**Your task**. What you produce should be the lines from the line containing "Instruction: Expand the 持股比例 filter dropdown" through the last line below, both ends included, reproduced exactly and without pictures.
★ ★ ★ ★
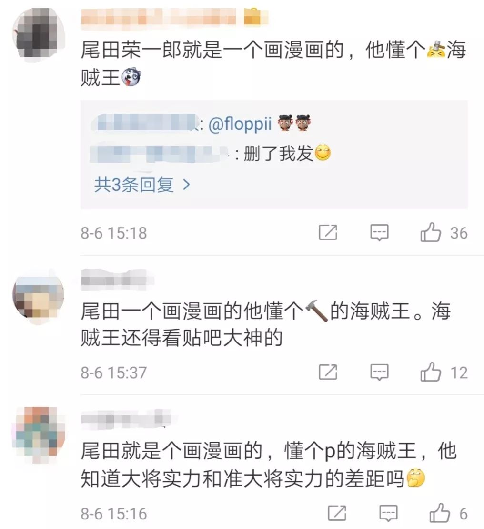Reply to the comment posted at 15:37

pyautogui.click(x=379, y=373)
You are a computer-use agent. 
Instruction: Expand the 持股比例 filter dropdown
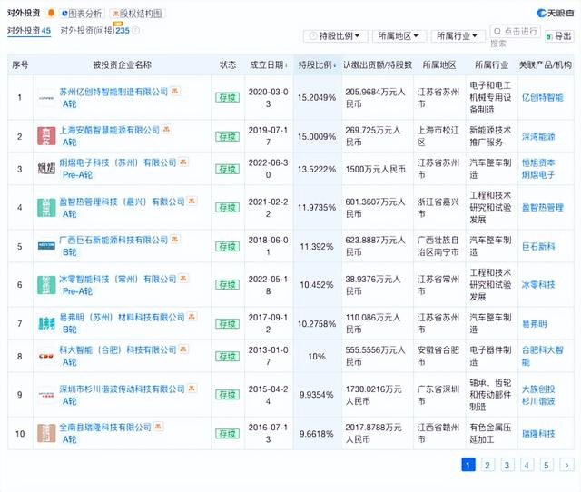tap(336, 36)
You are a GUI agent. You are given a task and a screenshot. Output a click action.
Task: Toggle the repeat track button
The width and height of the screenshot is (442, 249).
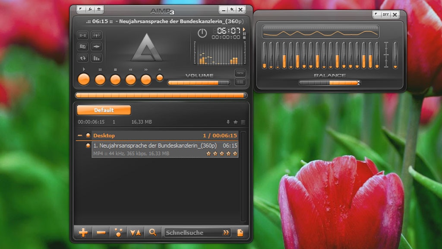[83, 57]
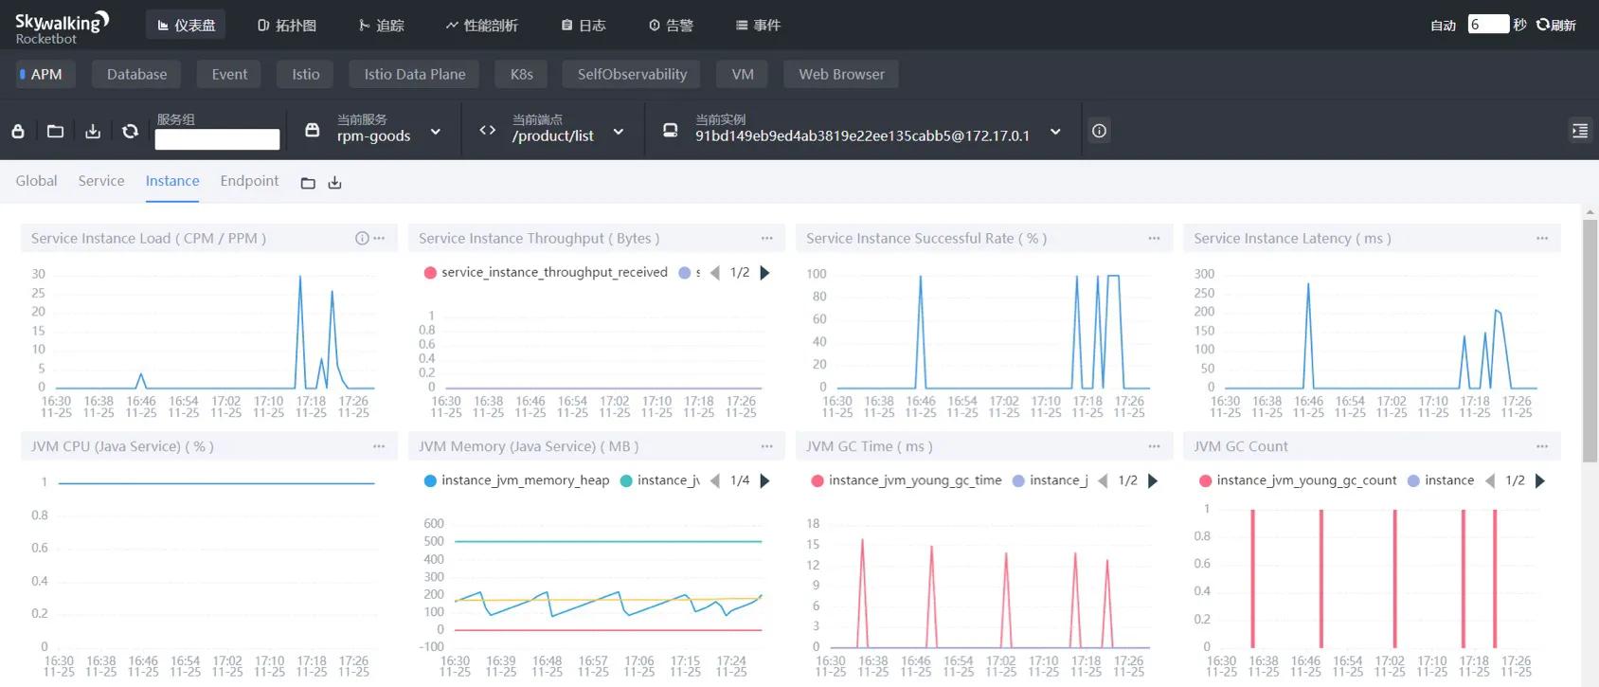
★ ★ ★ ★
**Answer for the task**.
Instruction: Expand the 持股比例 filter dropdown
tap(336, 36)
You are a GUI agent. You are given a task and a screenshot. Output a click action.
Task: Toggle the repeat track button
The width and height of the screenshot is (442, 249).
[83, 57]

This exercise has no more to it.